Dave Camp, chairman of the Ways and Means Committee in the Republican-controlled U.S. House of Representatives, said that major tax reform remains his top 2013 goal.

“We have to build this legislation. This is not a bill we are ready to roll out,” Camp told reporters at a briefing. “It is certainly not going to be in the next six weeks.”

Camp, of Michigan, leads one of the most coveted panels in Congress, with power over tax, healthcare financing and trade.

But several years of 11th-hour budget deals engineered by congressional party leaders to hold off various fiscal crises have diminished the power of Capitol Hill’s committee chairmen.

For example, the Jan. 1 legislation that staved off the so-called fiscal cliff bypassed Ways and Means. Instead, it was crafted by Senate Republican Leader Mitch McConnell and Democratic Vice President Joe Biden behind closed doors.

Camp at one point had proposed crafting a tax reform bill by April, something that now looks unlikely. At the briefing, he pledged to do a tax rewrite through the committee process. He said he has a “green light” on this from House Speaker John Boehner.

At the same time, some Republicans question whether going through the process of tax reform is worth the effort since it is unclear if it could pass both houses of Congress, according to a top Republican aide.

Camp, in parallel with Democratic Senate Finance Committee Chairman Max Baucus, has held dozens of hearings in recent years on tax issues, from debt finance to tax exempt organizations.

The hard part: any tax code overhaul would require tough political choices, including closing “loopholes” that many taxpayers hold dear. “I’m not naive about how difficult this is, how complicated this is,” Camp said.

Asked if he backed President Barack Obama’s long-standing proposal to limit the value of deductions on tax breaks such as for home mortgage interest and municipal bond interest to a rate of 28 percent, Camp said he was not going to endorse it “at this time.” Currently, the benefit of tax deductions rises in step with a taxpayer’s marginal tax rate.

Camp repeated his goal of trimming top rates for individuals and corporations to 25 percent.
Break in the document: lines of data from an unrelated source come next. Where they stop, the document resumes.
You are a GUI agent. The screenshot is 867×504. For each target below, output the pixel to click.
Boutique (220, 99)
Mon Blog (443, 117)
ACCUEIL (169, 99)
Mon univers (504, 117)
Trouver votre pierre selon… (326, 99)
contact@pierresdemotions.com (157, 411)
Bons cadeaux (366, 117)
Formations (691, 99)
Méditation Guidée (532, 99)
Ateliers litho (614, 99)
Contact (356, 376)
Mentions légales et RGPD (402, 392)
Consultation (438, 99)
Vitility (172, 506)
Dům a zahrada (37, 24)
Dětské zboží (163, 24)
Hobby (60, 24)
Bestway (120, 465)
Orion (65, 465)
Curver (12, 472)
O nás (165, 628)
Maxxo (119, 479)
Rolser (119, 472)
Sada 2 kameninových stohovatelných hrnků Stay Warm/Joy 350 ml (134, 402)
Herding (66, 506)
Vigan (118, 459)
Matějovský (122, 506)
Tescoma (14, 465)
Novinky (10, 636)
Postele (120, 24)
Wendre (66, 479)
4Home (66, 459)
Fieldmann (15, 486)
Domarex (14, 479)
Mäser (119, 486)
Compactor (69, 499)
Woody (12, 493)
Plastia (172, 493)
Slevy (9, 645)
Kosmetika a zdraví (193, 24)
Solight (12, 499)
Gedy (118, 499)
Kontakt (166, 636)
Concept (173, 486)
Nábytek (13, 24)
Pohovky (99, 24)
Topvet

The top corporate tax rate is now at 35 percent; for individuals it is 39.6 percent.

He sought to encourage a dialogue with the White House. He declined to knock Obama, as some Republicans have, for not devoting more political muscle to a tax revamp.

While some Republicans voted against Obama’s nominee for Treasury secretary, Jack Lew, in a Senate vote on Tuesday, Camp said he looks forward to working with him.

Camp has so far released two “discussion drafts” on technical topics— international corporate taxation and derivatives taxation— seeking input from businesses.

Camp said he expects further detailed drafts this year, but declined to comment on what those would entail.

He repeated his stance that individual and corporate tax changes should be done in tandem, and he said he still opposes doing business tax reform on its own.